Study: endowment hit harder than average

Feb. 4, 2010, 12:07 a.m.

A study by the National Association of College and University Business Officers (NACUBO) and the Commonfund indicates that Stanford’s endowment took a significantly greater hit than the national average in fiscal year 2009. The University endowment was valued at $12.6 billion, a 27-percent decline from the previous fiscal year.

NACUBO and Commonfund collected statistics from 842 American institutions of higher learning to produce their annual endowments study. According to the groups’ research, endowments experienced an average reduction of 18.7 percent in fiscal year 2009, which began July 1, 2008 and ended June 30, 2009.

Study: endowment hit harder than average
(BECKY WRIGHT/The Stanford Daily)

Stanford’s investment portfolio was widely diversified in previous years, said John Powers, president and CEO of the Stanford Management Company (SMC). SMC handles the Merged Pool, the University’s main investment tool, and is in charge of the payout policy.

While the report revealed that many endowment managers relied on alternative investments that performed poorly last year, including private equity, hedge funds, and venture capital, according to Powers they were not to blame for the endowment loss.

“The alternatives in general outperformed the more conventional investments,” Powers said. “So, it’s actually not the case that it was the alternatives that created huge difficulties for us.”

Elaborating on this point, Powers said that the decline in asset values was challenging because SMC needed to make payouts to the University for operating purposes while also funding capital calls from the University’s investment partners.

“We didn’t have enough liquidity and freedom to be flexible in response to the market conditions that we wanted,” Powers said. “Managing the liquid resources and improving the level of liquid resources of the portfolio was the biggest challenge.”

Powers noted that the market’s strong recovery in calendar 2009 was a saving grace. Although he could not disclose exact figures, Powers asserted that “the endowment is in better shape” at the moment than it was in fiscal 2009.

Furthermore, recent business reports have indicated that Stanford is leading the pack when it comes to fundraising money from private donors. The University beat out other colleges and universities for the top spot for the fourth consecutive year.

But Stanford’s fundraising efforts were not immune to the recession; the amount of fundraised money dropped to $640.1 million in FY2009 from $785 million in FY2008, representing an 18.7-percent decline. In comparison, Harvard took second place and raked in little over $601 million, a 7.5-percent drop from the previous fiscal year.
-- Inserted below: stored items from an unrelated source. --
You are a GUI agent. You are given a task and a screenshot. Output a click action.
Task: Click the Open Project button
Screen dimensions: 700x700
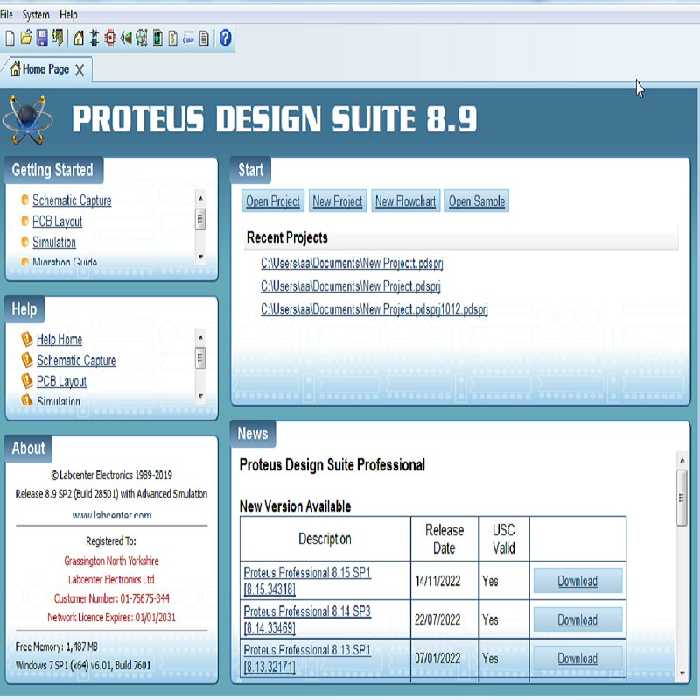pos(273,201)
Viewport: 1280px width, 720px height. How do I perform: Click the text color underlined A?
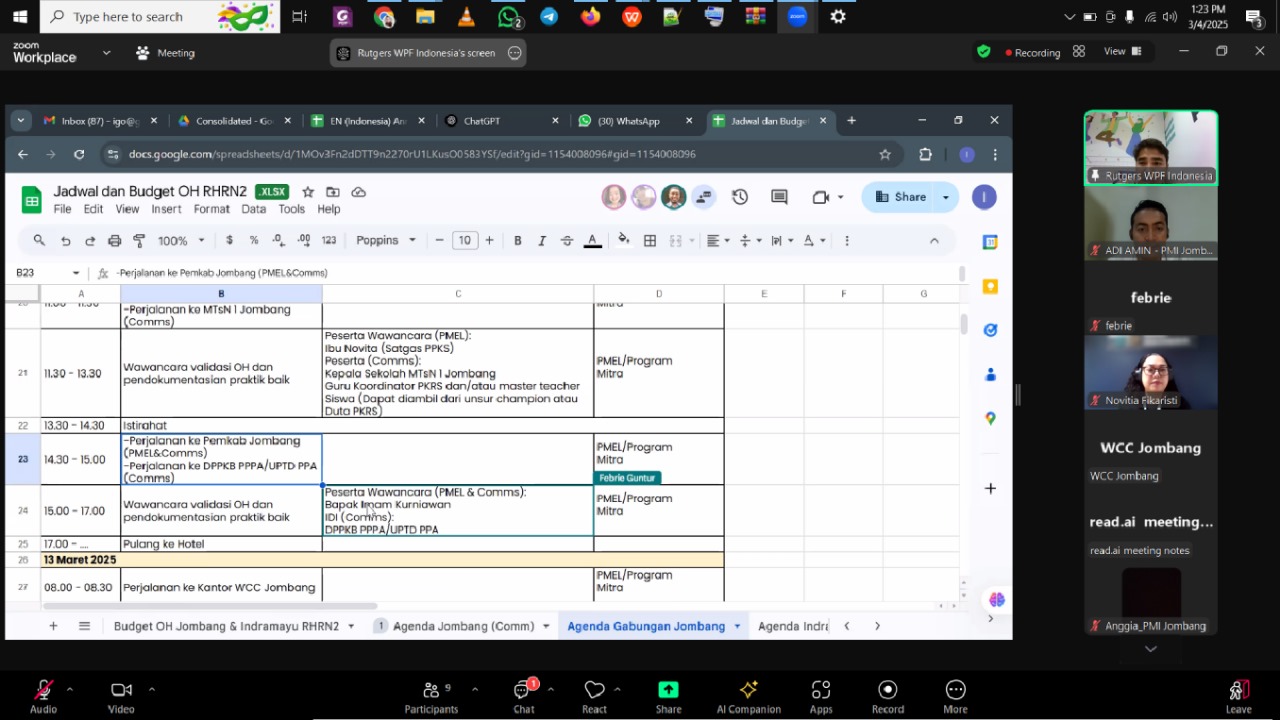coord(592,240)
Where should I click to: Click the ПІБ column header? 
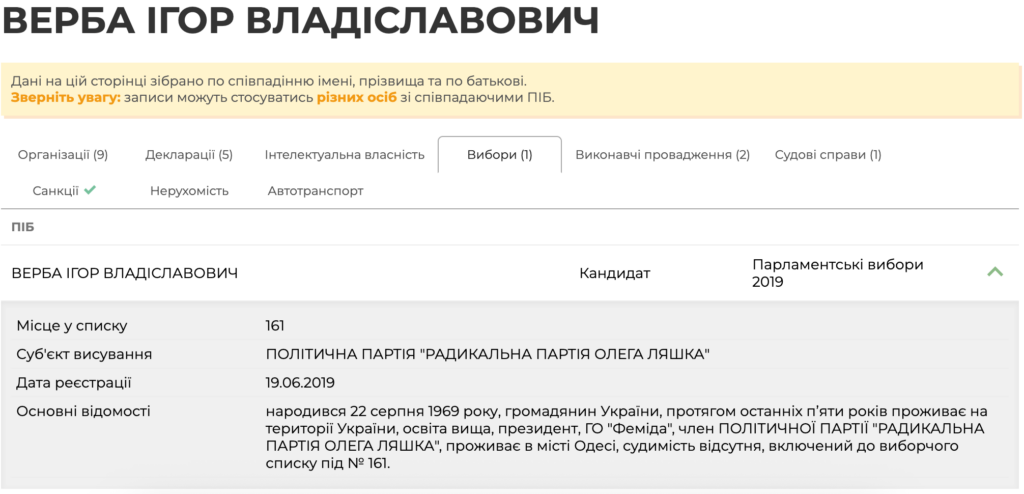23,227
Across the nation, university expenditures are on the rise, increasing funding needs. The NACUBO-Commonfund study found that 43 percent of institutions increased their spending rate in FY2009. On average, universities spent 4.4 percent of their endowment assets, up by a slim 0.1 percent margin from the previous fiscal year.
In comparison, Stanford’s total expenditures grew by approximately one percent. The endowment payout was $959 million, equal to 5.57 percent of the endowment value at the beginning of FY2011, Etchemendy said.
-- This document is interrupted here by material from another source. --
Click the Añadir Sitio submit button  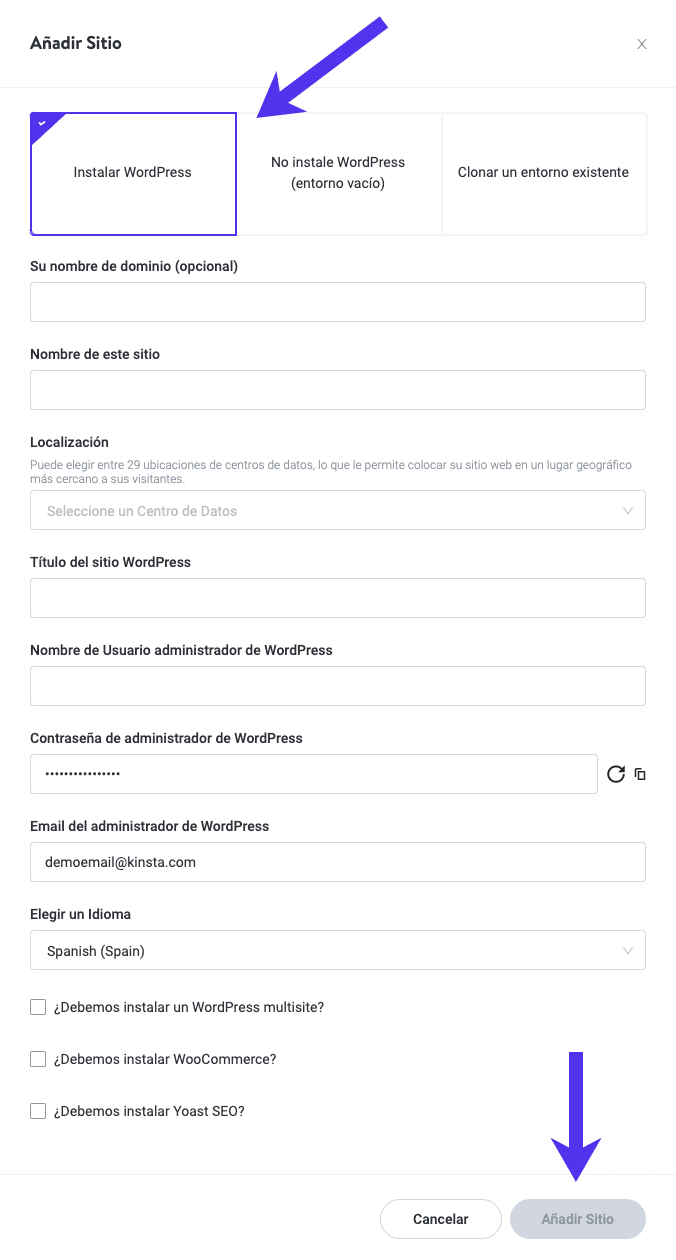(x=577, y=1219)
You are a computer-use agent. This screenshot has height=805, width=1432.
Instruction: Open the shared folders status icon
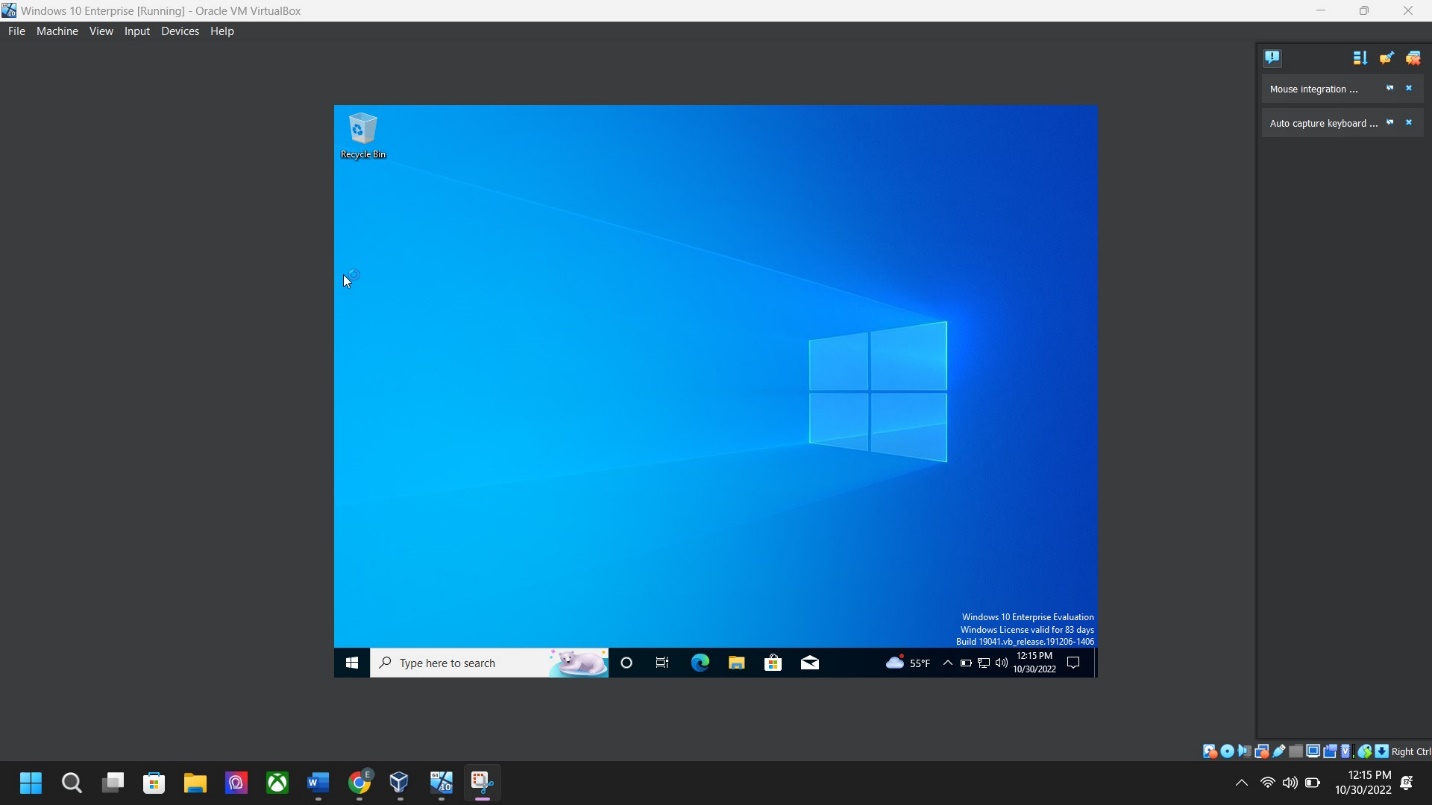click(x=1296, y=751)
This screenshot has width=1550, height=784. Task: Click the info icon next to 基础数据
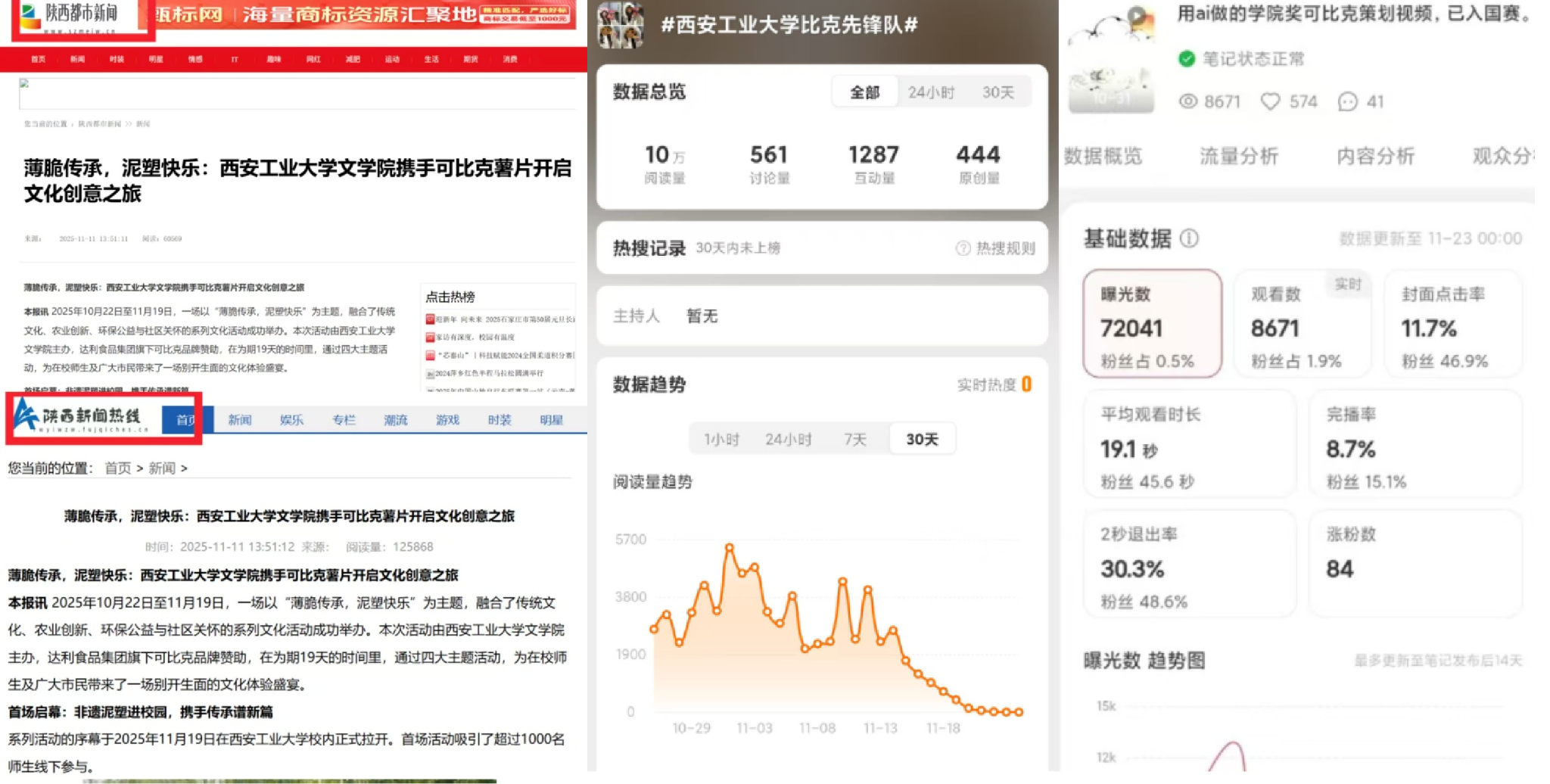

Cost-cutting measures, however, are in place on the Farm. The administration began to make significant budget cuts in FY2009, while the majority of cuts will come into full effect this year.

For Stanford and its peer institutions, there is no recourse but to weather the storm and continue to rely on the endowment, while reducing strain on its resources. According to Randy Livingston, Stanford’s CFO and vice president for business affairs, the University reduced the payout on individual funds by 10 percent for the current fiscal year, with an anticipated 15 percent reduction in FY2011.

“We have made a number of changes to our internal financial structure to help buffer against revenue shocks of the sort we experienced last year,” Etchemendy said. “But ultimately, as long as we are reliant on endowment income, we will continue to be subject to sharp changes in the investment climate.”

Tuition, the most steady source of revenue, does not generate enough money to support all academic, research and residential needs.

“To become less reliant on endowment income, we would either have to radically decrease the quality of the education we offer…or radically increase tuition,” Etchemendy asserted. “I don’t think our students or their parents would want us to do either of these.”

Indeed, barring the events of 2008 and 2009, the endowment model has proven to be robust. Powers noted that last year’s financial performance was an anomaly.

“Fiscal year 2009 was literally an 80-year flood because it hasn’t been that bad since the period of the Depression,” Powers said. “But nevertheless it creates a great laboratory to say, ‘Do we like the way our portfolio performs under all conditions, including the most extreme conditions?’”

“We wouldn’t be being responsible unless we were willing to look at our practices and ask ourselves what we could do better,” Powers added.